Our teacher for this class, Professor Richter, is not a practicing teacher. Nor is he an administrator-teacher, or a recently-retired one. Neither is he an un-tenured PhD. or a college administrator. No, this fourth teacher in our cohort of Educational Technology at Concordia University of Chicago is an artist first (”Art is the process or product of deliberately arranging elements in a way to affect the senses or emotions. It encompasses a diverse range of human activities, creations, and modes of expression…” -wikipedia “art”).
He is a photographer and professor of art at the university. And so at last we get to see educational technology at work, not in measuring, communicating objective information, or analyzing the reasons for using digital tools. With this course in “Visual literacy” we get to explore using the tools that are designed to affect humans educationally.
Visual literacy goes back to pre-historic cave paintings. And while not quite so old, I have had my own visually literate classrooms: before the craze for testing began in the 2000’s, I was able to use artistic tools to good effect in my English classes, affecting (emotionally stimulating to educational effect) my students through literature, the art at the center of traditional English classes. And not all literature is art, but all art can feed and find expression in good literature. At its base, “literature” is any written words that convey significant information. Literature describes words selected carefully for artistic effect. So we do not revere your mother’s shopping list, but we carefully protect every last dash of Emily Dickenson.
What evidence is there of the Affective Effect of art ? Students would be moved to create art in response. The effectiveness of art can be determined partly by the art it provokes. Among the highlights for me were: surprising poetry, dramatic monologues, amazing tryptiches, and heartfelt songs–alll aesthetic responses to the subject.
I am from the generation of English teachers who from textbook companies like McGraw-Hill and McDougall-Litell received these treasure-sets of culture that went along with the actual text book. The “teacher’s edition” included poems and short stories, ancillary readings, audio recording libraries, and these vibrant plastic transparency sets of great works of art to display to students and allow them “aesthetic response.” It sounds quaint and totally un-testable today, but in a darkened 1980s classroom, projected from an overhead projector, these masterpieces of art could work magic on students, inspiring productive reveries and exciting reluctant writers into writing their own literature (the artistic kind).

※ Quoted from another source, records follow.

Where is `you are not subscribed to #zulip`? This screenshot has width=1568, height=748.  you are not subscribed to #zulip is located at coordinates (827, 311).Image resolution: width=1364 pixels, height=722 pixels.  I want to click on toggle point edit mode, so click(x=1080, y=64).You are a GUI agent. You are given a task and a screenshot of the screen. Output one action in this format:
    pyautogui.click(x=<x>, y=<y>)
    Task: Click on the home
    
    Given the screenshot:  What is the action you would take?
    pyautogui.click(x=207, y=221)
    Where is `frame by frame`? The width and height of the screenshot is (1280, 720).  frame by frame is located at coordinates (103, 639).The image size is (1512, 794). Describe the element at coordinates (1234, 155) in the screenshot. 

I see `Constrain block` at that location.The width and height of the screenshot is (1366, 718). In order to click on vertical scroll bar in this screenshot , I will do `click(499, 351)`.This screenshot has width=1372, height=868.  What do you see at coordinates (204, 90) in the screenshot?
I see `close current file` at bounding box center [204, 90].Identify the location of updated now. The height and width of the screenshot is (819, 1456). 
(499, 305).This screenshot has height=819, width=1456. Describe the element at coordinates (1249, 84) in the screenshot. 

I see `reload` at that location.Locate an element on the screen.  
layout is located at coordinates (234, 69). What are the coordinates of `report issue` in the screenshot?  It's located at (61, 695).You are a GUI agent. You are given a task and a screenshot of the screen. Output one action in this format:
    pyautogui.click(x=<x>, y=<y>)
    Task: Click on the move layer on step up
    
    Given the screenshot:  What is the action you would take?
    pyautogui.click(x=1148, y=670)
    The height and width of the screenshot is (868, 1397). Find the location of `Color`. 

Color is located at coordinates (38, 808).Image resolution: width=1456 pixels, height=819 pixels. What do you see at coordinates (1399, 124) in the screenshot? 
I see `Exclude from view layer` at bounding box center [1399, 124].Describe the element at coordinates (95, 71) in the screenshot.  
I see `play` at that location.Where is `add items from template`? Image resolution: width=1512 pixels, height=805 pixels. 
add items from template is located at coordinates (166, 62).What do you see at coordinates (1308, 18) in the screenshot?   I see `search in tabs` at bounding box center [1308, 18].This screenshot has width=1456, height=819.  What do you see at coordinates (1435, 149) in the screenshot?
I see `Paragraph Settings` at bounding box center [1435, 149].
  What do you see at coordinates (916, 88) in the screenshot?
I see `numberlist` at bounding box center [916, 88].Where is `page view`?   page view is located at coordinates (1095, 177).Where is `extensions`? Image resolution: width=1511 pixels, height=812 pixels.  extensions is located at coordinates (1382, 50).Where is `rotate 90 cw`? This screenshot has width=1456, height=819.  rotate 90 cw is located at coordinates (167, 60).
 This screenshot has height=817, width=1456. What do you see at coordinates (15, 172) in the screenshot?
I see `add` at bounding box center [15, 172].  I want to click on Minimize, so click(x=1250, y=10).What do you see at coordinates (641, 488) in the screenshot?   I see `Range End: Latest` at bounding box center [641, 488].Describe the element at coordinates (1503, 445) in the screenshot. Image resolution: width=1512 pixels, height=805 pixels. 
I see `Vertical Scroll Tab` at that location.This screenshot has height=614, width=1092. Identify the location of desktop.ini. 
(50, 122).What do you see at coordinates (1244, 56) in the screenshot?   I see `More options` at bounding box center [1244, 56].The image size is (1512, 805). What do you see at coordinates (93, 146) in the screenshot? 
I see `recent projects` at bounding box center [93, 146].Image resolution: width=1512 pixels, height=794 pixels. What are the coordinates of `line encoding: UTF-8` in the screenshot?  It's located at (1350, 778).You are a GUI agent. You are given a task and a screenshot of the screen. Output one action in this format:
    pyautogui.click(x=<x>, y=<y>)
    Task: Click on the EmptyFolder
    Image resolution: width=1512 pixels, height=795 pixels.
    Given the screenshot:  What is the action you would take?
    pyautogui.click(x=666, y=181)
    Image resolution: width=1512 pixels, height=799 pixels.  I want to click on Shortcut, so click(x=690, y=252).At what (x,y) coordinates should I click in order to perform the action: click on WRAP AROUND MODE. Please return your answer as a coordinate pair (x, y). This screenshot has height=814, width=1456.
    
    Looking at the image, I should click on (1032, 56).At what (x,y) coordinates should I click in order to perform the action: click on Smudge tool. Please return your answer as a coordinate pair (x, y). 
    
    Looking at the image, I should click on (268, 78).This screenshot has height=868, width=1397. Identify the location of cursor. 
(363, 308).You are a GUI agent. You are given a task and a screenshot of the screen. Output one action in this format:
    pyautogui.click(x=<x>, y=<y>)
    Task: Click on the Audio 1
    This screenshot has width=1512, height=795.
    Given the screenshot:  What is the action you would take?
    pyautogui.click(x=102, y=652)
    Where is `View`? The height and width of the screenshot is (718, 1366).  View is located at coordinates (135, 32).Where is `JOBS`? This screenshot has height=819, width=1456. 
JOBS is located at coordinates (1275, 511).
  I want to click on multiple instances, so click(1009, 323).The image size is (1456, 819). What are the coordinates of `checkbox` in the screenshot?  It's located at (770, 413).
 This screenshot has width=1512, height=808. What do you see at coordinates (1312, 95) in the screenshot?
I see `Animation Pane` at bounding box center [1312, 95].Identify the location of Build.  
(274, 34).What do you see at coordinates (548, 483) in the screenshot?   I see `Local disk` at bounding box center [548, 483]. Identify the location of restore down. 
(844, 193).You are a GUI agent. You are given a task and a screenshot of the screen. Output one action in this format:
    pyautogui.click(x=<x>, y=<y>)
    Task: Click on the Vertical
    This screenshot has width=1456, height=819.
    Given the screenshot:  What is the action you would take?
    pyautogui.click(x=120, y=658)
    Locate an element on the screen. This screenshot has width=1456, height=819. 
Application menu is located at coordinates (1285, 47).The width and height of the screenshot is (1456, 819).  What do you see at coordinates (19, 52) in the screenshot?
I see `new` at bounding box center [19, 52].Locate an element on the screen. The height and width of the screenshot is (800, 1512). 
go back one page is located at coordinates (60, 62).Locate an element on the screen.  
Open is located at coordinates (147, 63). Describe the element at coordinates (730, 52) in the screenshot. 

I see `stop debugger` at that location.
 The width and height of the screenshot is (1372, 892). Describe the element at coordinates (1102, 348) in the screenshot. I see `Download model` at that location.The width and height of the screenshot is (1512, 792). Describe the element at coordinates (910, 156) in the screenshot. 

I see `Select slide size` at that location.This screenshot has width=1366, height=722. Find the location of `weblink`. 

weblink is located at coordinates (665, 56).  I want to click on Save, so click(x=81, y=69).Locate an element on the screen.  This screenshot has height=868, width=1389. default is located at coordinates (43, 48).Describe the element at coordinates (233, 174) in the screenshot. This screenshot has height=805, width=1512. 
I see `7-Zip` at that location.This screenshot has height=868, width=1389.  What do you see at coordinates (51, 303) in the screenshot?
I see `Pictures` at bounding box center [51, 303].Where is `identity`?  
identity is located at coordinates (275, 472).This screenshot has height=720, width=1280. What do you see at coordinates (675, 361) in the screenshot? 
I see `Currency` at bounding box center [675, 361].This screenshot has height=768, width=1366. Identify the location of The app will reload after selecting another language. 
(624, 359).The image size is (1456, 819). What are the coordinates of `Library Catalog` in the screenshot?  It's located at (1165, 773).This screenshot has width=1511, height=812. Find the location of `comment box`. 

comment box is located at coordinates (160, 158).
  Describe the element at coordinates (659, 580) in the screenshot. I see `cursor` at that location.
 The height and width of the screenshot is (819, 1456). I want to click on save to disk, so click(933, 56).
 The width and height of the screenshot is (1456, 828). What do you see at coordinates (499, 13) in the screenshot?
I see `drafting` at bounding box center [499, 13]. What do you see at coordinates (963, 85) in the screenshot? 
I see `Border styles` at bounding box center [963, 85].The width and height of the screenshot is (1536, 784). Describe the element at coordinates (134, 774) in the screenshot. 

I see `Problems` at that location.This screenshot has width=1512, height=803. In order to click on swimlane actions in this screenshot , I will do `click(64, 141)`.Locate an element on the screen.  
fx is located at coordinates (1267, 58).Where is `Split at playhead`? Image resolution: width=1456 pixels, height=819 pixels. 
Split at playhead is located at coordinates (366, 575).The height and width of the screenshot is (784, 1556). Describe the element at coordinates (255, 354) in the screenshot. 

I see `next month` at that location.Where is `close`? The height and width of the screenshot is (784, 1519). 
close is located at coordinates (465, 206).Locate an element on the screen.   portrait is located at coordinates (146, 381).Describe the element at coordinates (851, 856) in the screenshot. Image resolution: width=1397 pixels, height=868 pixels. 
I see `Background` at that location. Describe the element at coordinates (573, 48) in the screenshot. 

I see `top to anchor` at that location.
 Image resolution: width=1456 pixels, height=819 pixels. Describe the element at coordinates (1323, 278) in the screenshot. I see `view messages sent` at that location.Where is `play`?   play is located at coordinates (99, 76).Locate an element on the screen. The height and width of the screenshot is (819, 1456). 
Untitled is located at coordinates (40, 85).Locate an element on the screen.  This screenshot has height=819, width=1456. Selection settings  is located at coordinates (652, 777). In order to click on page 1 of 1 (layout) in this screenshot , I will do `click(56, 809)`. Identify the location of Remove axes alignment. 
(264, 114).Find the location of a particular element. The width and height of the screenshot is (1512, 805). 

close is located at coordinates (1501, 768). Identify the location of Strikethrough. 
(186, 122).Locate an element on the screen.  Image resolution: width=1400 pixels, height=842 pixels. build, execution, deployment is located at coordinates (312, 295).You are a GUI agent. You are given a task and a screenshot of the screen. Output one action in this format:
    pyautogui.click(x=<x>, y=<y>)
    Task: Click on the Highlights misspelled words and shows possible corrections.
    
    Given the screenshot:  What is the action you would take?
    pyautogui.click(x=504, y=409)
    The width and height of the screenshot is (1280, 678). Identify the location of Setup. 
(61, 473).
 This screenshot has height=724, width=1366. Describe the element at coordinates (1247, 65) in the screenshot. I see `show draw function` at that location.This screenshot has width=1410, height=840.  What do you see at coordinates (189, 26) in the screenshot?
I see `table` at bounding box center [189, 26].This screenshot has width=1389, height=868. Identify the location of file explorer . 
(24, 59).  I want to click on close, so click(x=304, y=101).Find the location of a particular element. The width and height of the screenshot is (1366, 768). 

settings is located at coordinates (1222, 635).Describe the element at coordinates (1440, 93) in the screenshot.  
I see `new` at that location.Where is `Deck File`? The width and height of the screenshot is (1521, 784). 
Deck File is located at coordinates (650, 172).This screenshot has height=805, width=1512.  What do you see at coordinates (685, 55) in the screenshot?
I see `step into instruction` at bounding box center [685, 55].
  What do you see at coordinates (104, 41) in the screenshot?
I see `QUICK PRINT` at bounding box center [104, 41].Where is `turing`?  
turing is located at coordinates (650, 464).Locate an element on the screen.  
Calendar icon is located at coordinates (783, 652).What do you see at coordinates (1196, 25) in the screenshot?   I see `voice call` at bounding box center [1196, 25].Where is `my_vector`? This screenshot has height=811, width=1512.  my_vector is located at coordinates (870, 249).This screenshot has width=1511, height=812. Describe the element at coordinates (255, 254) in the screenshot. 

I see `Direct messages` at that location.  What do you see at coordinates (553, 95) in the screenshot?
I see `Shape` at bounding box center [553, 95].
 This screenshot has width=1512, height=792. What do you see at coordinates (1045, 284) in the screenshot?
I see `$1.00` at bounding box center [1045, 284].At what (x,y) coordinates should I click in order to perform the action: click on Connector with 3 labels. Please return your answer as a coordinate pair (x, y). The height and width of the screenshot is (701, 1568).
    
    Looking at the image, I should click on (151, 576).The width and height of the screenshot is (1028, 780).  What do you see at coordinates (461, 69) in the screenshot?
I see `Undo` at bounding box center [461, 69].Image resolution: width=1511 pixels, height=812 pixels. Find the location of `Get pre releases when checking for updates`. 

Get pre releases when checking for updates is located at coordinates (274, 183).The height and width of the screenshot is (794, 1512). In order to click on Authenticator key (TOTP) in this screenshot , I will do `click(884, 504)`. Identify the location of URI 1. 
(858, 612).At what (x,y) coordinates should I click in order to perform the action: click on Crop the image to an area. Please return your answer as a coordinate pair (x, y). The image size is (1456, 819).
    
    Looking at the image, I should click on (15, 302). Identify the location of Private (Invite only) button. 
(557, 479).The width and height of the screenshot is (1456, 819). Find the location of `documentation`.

Today’s English teacher can get better images, enjoy “mash-ups,” and generally acess a treasure-trove of culture on the Internet that is incalculably larger and cheaper than what was available in old teacher’s editions. But those sets of materials, which were always nicely organized around a central narrative, were great tools for the job at the time. All that one needed in one set of binders and boxes.
Oh, look! Here’s everything essential about American Literature. Time to carry it to my next classroom.
Over there? That is all of British Literature, in the red binders. The sets fold neatly into carrying cases.
Art education is all well, of course, but it is what communities all across America are tossing out right now as too expensive for their children, something un-affordable in public schools during this economic downturn, an add-on “frill” for productive America. Of course the arts don’t matter– they are not even tested.
We thus foolishly cut off our future creativity and economic growth, as Eliot Eisner explains in a review of an irritating video published last year on this blog.